• _Exercise prompt_: Rewrite every one of the items below, putting "Find an element on the screen" wherever "Locate an element on the screen" occurs and leaving all other text unchanged.

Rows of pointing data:
=======
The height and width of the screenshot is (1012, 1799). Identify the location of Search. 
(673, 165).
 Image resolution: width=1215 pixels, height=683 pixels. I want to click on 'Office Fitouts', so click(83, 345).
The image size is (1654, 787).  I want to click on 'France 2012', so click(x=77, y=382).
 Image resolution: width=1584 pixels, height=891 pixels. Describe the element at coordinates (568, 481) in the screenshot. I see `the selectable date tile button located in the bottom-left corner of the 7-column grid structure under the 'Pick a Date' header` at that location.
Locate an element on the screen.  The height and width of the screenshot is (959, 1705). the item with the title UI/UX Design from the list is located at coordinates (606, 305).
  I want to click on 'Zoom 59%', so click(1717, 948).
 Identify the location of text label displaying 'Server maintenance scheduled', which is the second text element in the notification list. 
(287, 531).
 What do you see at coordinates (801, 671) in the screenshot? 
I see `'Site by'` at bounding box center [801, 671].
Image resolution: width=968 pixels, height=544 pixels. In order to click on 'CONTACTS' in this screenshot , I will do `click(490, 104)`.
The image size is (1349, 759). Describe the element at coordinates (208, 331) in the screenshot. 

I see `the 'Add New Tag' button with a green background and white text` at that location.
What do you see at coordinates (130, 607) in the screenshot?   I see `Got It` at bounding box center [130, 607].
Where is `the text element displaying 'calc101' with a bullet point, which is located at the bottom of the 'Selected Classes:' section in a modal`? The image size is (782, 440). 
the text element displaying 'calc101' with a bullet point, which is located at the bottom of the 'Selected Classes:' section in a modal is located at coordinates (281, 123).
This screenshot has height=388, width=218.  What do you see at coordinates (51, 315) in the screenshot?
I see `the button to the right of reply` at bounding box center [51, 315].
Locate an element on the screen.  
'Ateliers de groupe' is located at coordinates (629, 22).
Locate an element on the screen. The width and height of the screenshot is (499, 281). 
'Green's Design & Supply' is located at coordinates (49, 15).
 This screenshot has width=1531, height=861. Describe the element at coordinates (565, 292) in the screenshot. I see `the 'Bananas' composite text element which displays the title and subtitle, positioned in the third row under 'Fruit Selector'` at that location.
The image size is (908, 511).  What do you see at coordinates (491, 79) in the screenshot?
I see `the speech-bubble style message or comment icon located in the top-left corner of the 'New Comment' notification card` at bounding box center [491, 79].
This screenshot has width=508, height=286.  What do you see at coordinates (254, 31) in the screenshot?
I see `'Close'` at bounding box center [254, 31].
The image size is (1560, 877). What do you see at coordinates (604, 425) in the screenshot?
=======
• _Response to this task_:
The height and width of the screenshot is (1012, 1799). Identify the location of Search. 
(673, 165).
 Image resolution: width=1215 pixels, height=683 pixels. I want to click on 'Office Fitouts', so click(83, 345).
The image size is (1654, 787).  I want to click on 'France 2012', so click(x=77, y=382).
 Image resolution: width=1584 pixels, height=891 pixels. Describe the element at coordinates (568, 481) in the screenshot. I see `the selectable date tile button located in the bottom-left corner of the 7-column grid structure under the 'Pick a Date' header` at that location.
Find an element on the screen.  The height and width of the screenshot is (959, 1705). the item with the title UI/UX Design from the list is located at coordinates (606, 305).
  I want to click on 'Zoom 59%', so click(1717, 948).
 Identify the location of text label displaying 'Server maintenance scheduled', which is the second text element in the notification list. 
(287, 531).
 What do you see at coordinates (801, 671) in the screenshot? 
I see `'Site by'` at bounding box center [801, 671].
Image resolution: width=968 pixels, height=544 pixels. In order to click on 'CONTACTS' in this screenshot , I will do `click(490, 104)`.
The image size is (1349, 759). Describe the element at coordinates (208, 331) in the screenshot. 

I see `the 'Add New Tag' button with a green background and white text` at that location.
What do you see at coordinates (130, 607) in the screenshot?   I see `Got It` at bounding box center [130, 607].
Where is `the text element displaying 'calc101' with a bullet point, which is located at the bottom of the 'Selected Classes:' section in a modal`? The image size is (782, 440). 
the text element displaying 'calc101' with a bullet point, which is located at the bottom of the 'Selected Classes:' section in a modal is located at coordinates (281, 123).
This screenshot has height=388, width=218.  What do you see at coordinates (51, 315) in the screenshot?
I see `the button to the right of reply` at bounding box center [51, 315].
Find an element on the screen.  
'Ateliers de groupe' is located at coordinates (629, 22).
Find an element on the screen. The width and height of the screenshot is (499, 281). 
'Green's Design & Supply' is located at coordinates (49, 15).
 This screenshot has width=1531, height=861. Describe the element at coordinates (565, 292) in the screenshot. I see `the 'Bananas' composite text element which displays the title and subtitle, positioned in the third row under 'Fruit Selector'` at that location.
The image size is (908, 511).  What do you see at coordinates (491, 79) in the screenshot?
I see `the speech-bubble style message or comment icon located in the top-left corner of the 'New Comment' notification card` at bounding box center [491, 79].
This screenshot has width=508, height=286.  What do you see at coordinates (254, 31) in the screenshot?
I see `'Close'` at bounding box center [254, 31].
The image size is (1560, 877). What do you see at coordinates (604, 425) in the screenshot?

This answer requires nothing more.